BANGKOK, Dec 13 – Standard & Poor’s Rating Services has affirmed Thailand’s stable outlook on long-term foreign and local currency ratings, citing a favourable external position, light government indebtedness and the credibility of the country’s monetary policy as the main rating supports.
Chularat Sutheethorn, director general of the Finance Ministry’s Public Debt Management Office, said S&P’s also affirms the ‘axAA/axA-1’ ASEAN regional scale rating for Thailand as well as its ratings on Thailand’s outstanding debt issuances.
The rating agency projects Thailand’s foreign exchange reserves at US$190 billion (eight months of current account payments) by the end of 2012, and indicates that Thailand has run (mostly small) current account surpluses since 2006.
“We expect this trend to continue at least through 2015. As a result, we estimate net external liabilities at 14 per cent of current account receipts at yearend 2012 and expect external liquid assets of the government and financial sector to be double that of the nation’s external debt,” says S&P’s.

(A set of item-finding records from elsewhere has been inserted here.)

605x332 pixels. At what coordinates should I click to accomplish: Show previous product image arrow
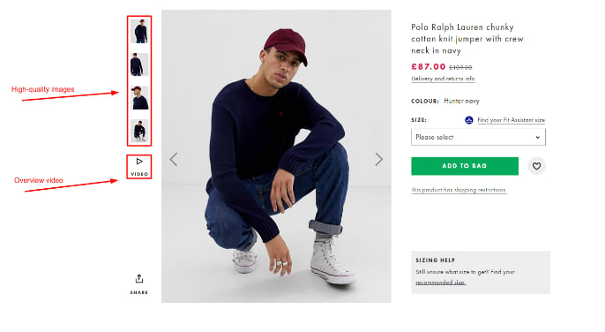tap(174, 159)
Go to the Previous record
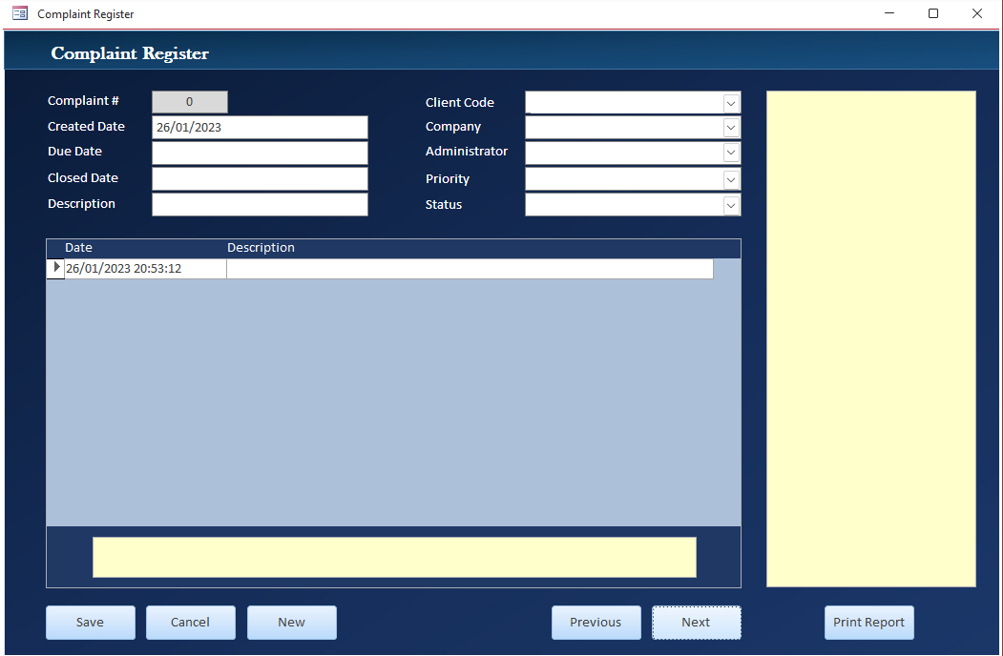The image size is (1004, 656). (596, 623)
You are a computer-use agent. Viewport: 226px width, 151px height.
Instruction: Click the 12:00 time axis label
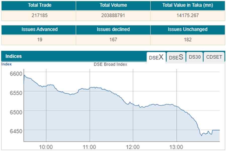(133, 147)
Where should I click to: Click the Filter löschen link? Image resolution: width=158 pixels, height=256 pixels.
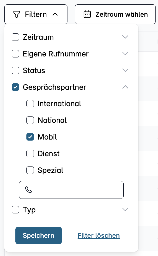click(x=99, y=235)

It continues, “Similarly, the general government has run surpluses or small deficits since its recovery from the Asian financial crisis of 1997. After steadily declining to 17 per cent of GDP in fiscal 2008 (ending September 30, 2008), net general government debt rose to 24 per cent of GDP at the end of fiscal 2011. We expect the ratio to increase only modestly through 2015. The general government’s interest burden remained a comfortable 5.5 per cent of revenue.

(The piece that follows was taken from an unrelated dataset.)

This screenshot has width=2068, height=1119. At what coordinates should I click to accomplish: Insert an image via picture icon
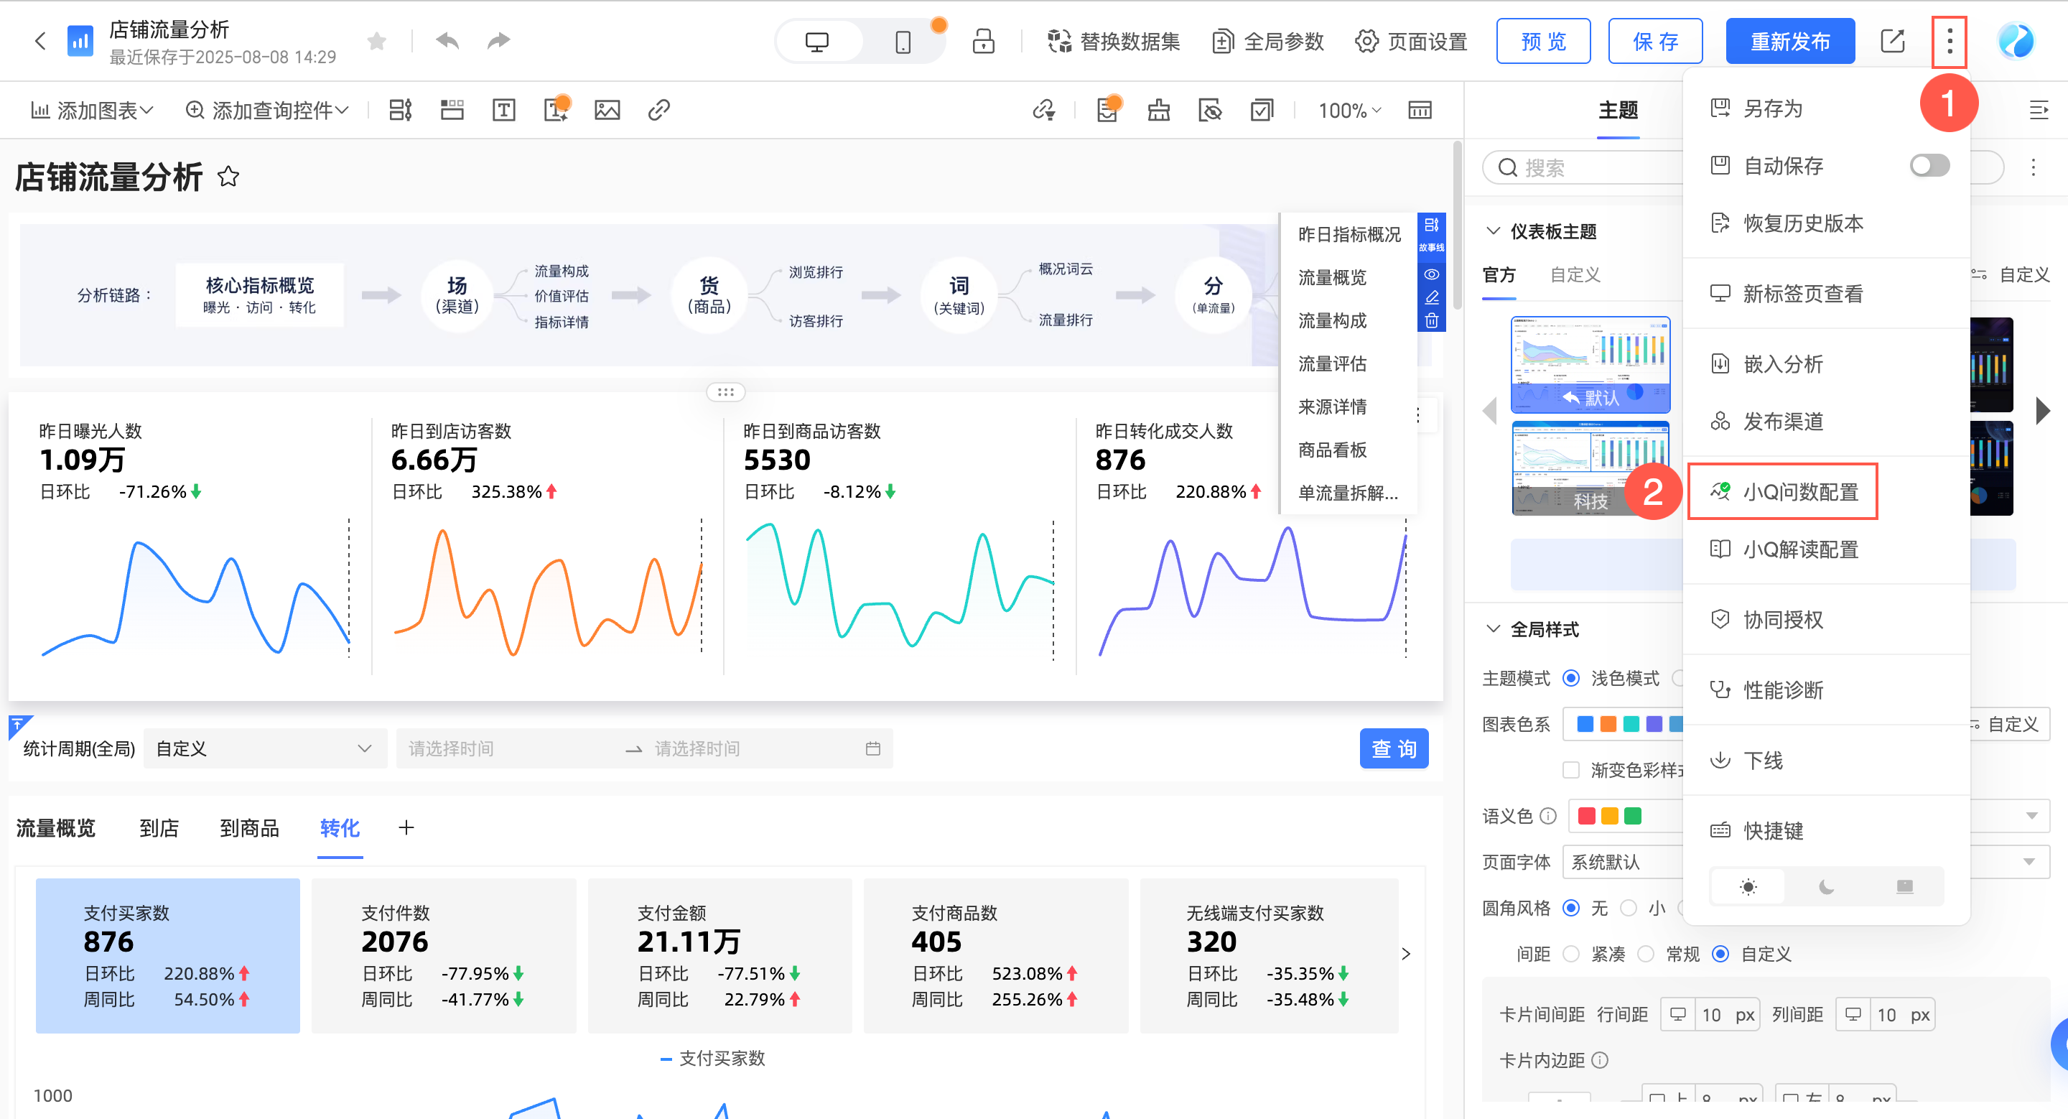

“Thailand’s inflation, as shown by the Consumer Price Index, has been less than 5.5 per cent per year since 1999. Credit growth has been in line with nominal GDP growth. We rank the country’s banking system ‘5’ on a scale of 10. Thailand’s per capita GDP–about US$5,350 in 2012–is a credit constraint. The country’s infrastructure, health, and education indicators also are more in keeping with those of lower-rated sovereigns.”
“Political uncertainties have been an important credit weakness for Thailand in recent years. Since 2006, frequent and at times extra-constitutional changes in the government have delayed structural reforms, hindered government infrastructure spending, and depressed foreign direct investment. Street protests opposing the leading government party at times have caused significant economic disruptions. However, since the new government took office, political tensions have begun to ebb.”
S&P’s says it could lower the rating if Thailand’s fiscal position and economic indicators worsen significantly due to, for example, the government adopting strongly populist policies.